(Assignment):
Each entry below is to be reproduced exactly, though any pictures it holds must be omitted.

(Screenshot grounding data)
* * * * * * *
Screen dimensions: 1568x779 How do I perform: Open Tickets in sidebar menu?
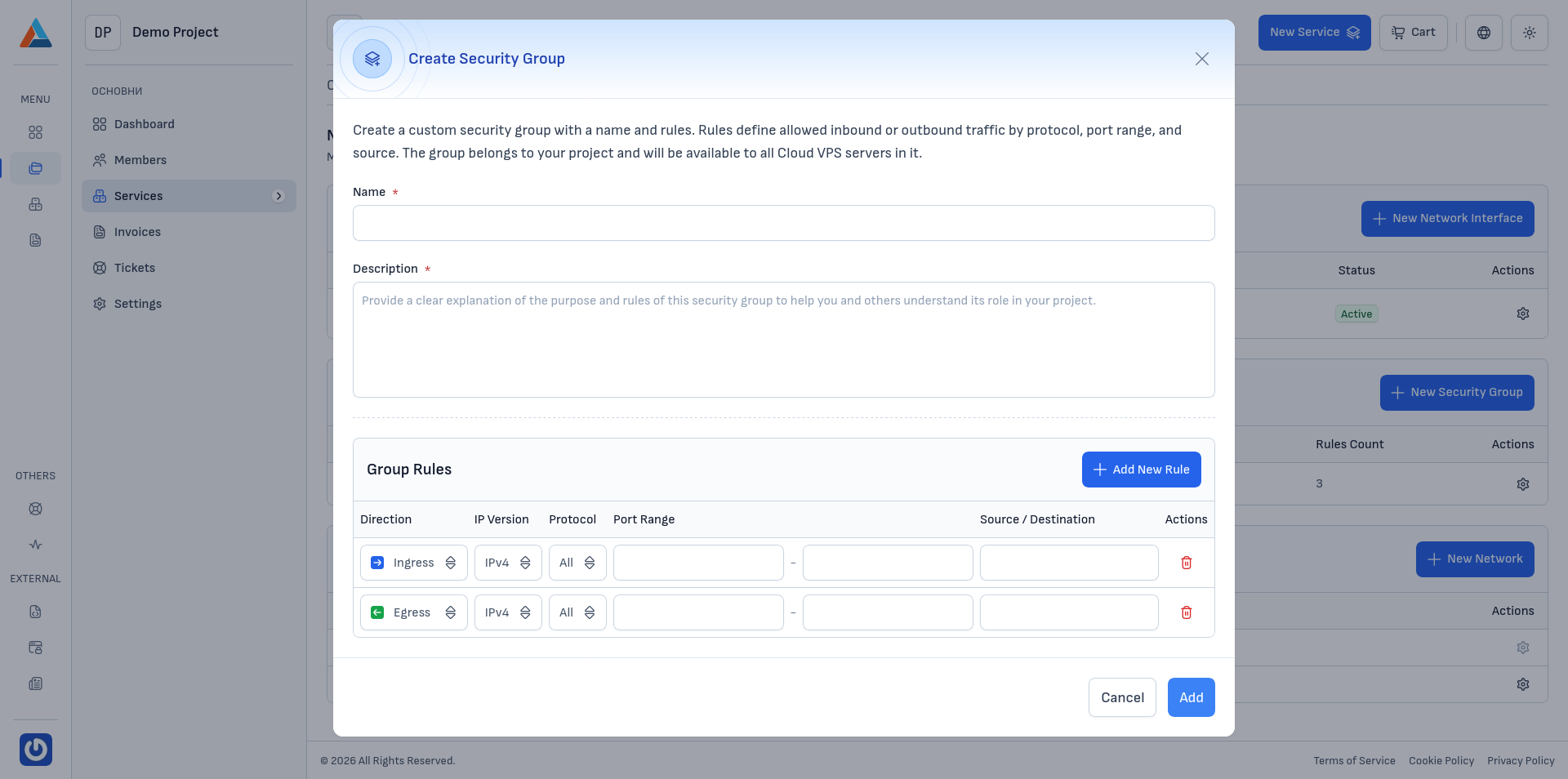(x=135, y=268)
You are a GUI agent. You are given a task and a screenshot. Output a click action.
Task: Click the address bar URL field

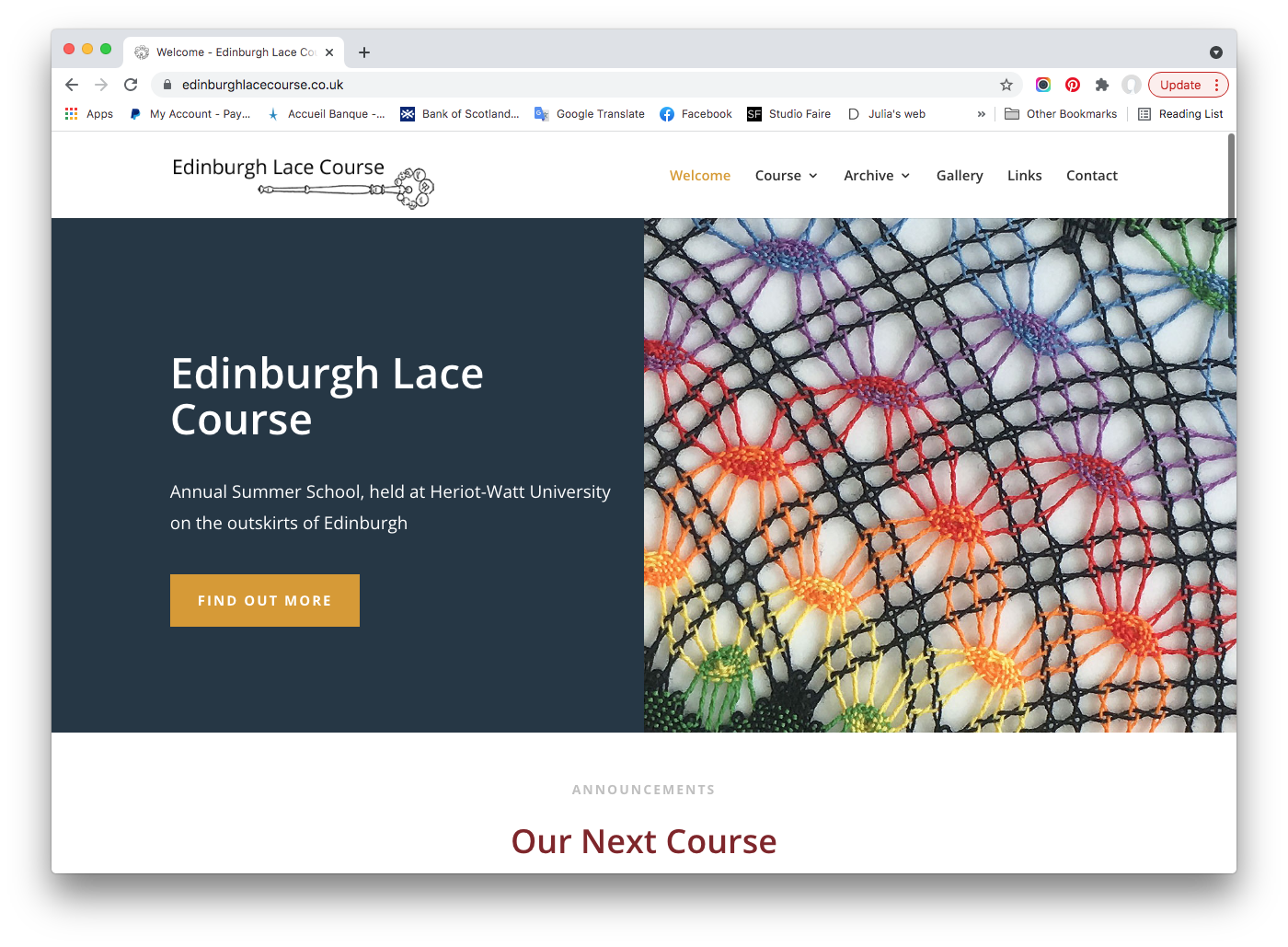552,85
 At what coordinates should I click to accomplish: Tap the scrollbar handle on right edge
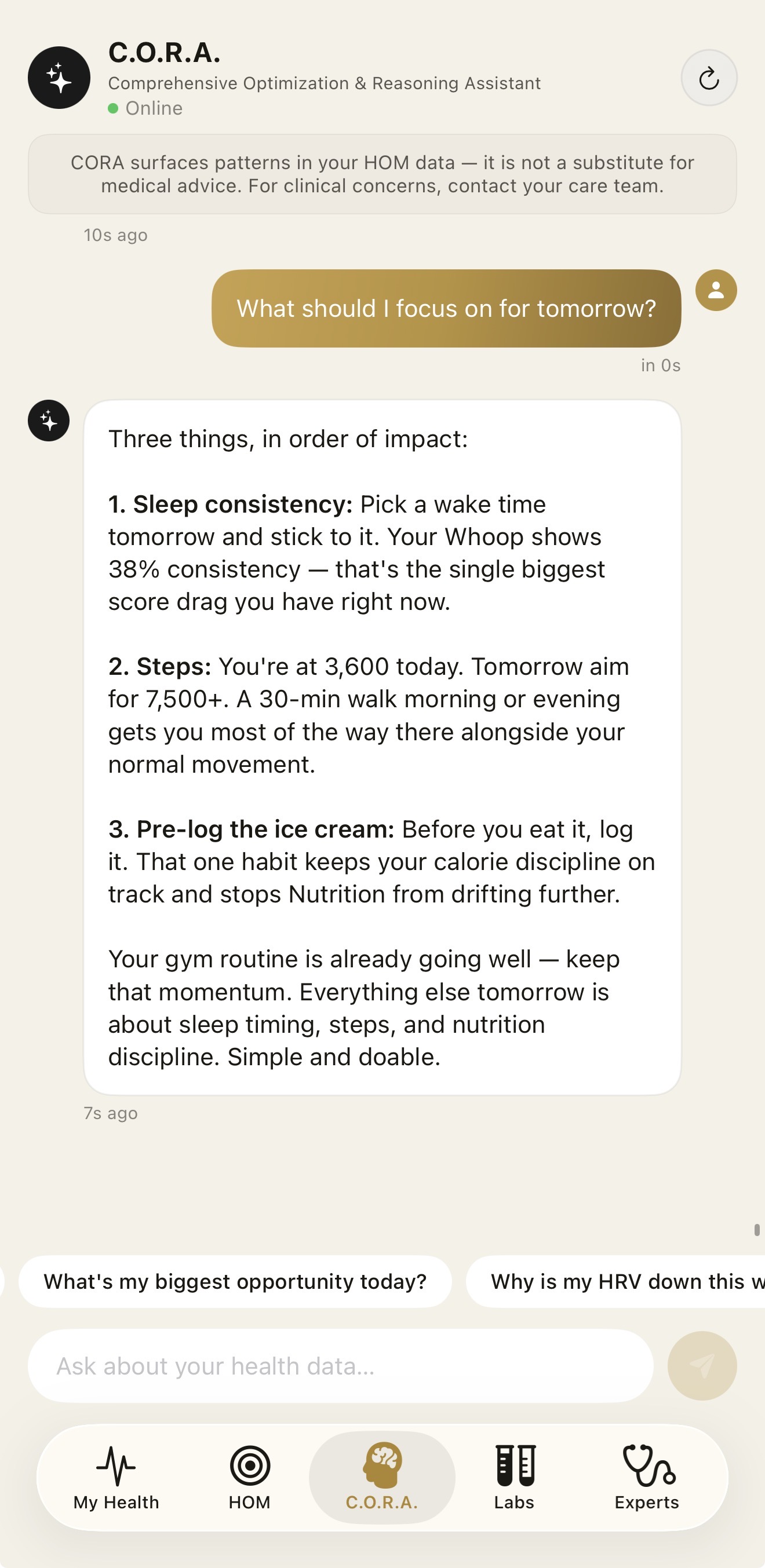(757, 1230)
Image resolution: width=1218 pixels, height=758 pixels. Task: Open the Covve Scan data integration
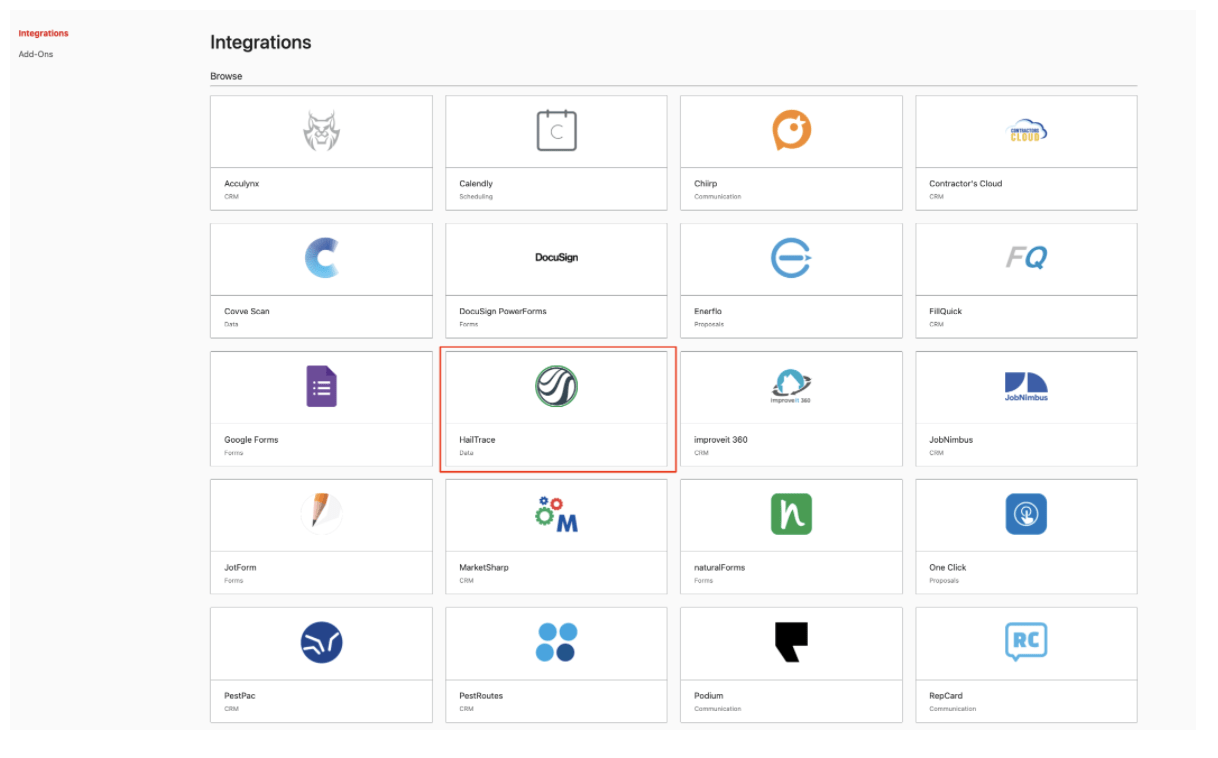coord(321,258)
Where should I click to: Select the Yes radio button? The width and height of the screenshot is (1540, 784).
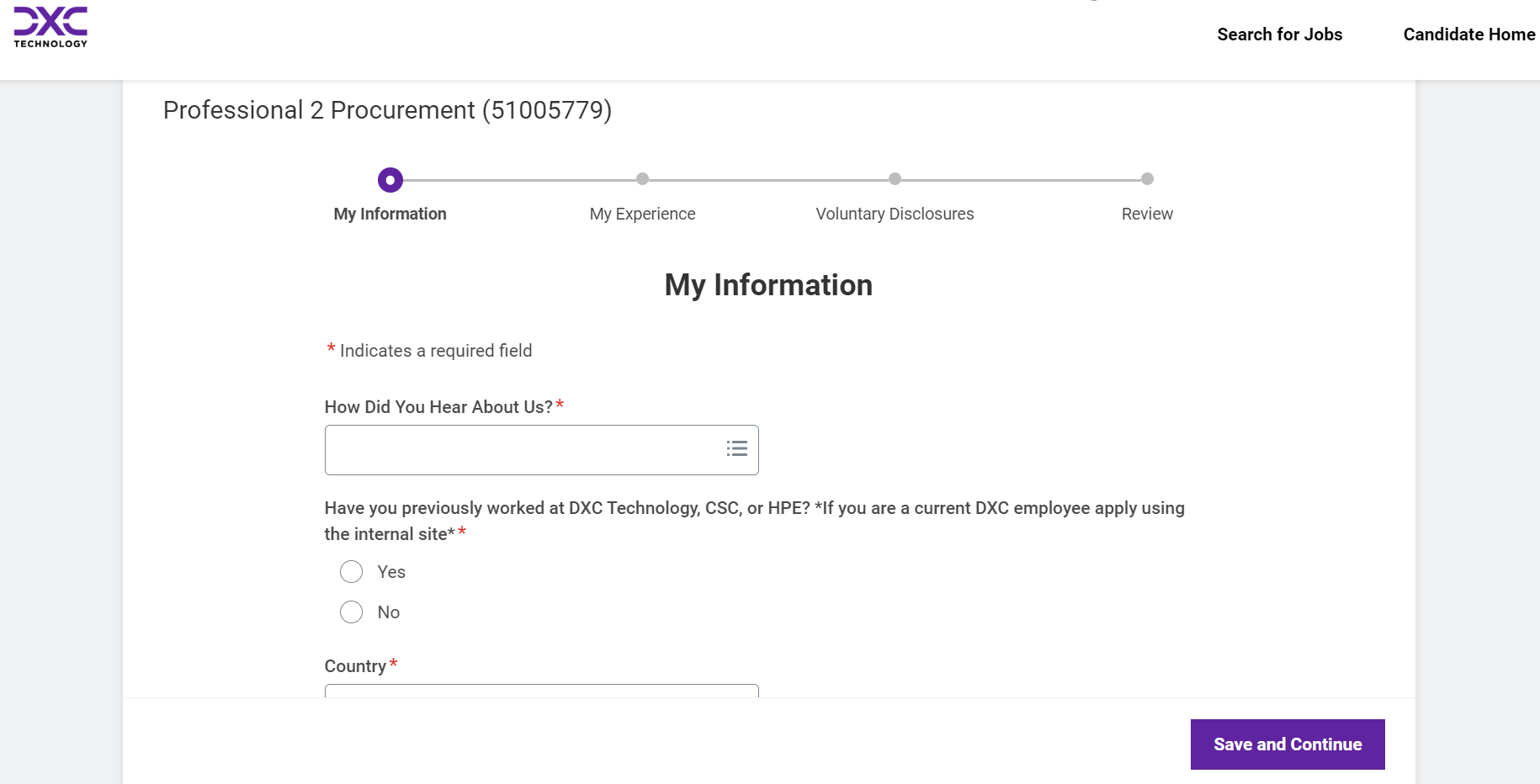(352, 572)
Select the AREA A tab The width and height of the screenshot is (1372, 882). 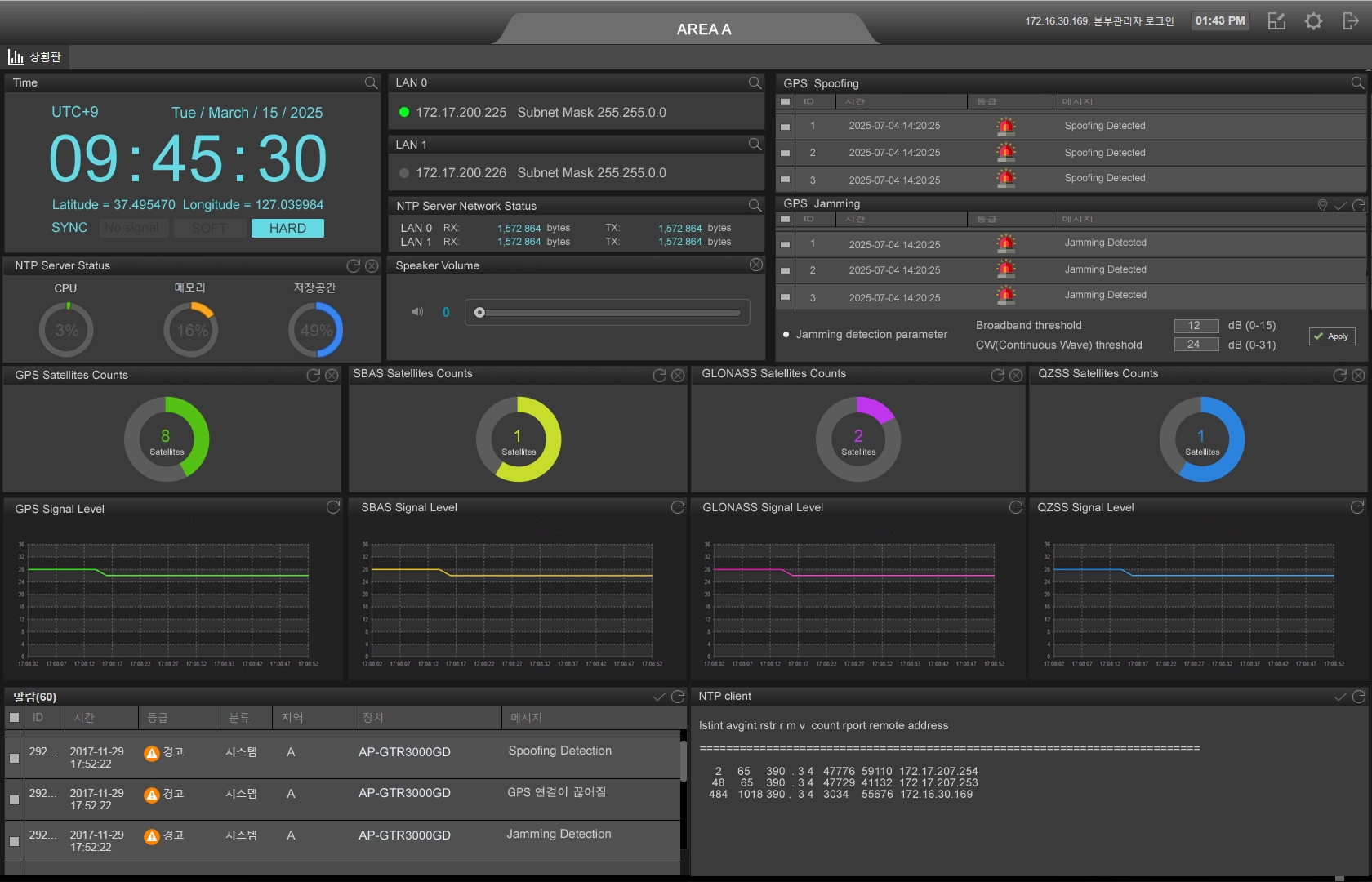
* * * * * * *
(Task response):
Screen dimensions: 1568x779 How do I perform: Open Tickets in sidebar menu?
(x=135, y=268)
You are a GUI agent. You are given a task and a screenshot. Output a click action.
Task: Click the address bar URL field

552,85
 At what coordinates should I click to accomplish: Tap the scrollbar handle on right edge
(757, 1230)
Image resolution: width=1218 pixels, height=758 pixels. Task: Open the Covve Scan data integration
coord(321,258)
Where should I click to: Select the Yes radio button? The width and height of the screenshot is (1540, 784).
(352, 572)
Select the AREA A tab The width and height of the screenshot is (1372, 882). 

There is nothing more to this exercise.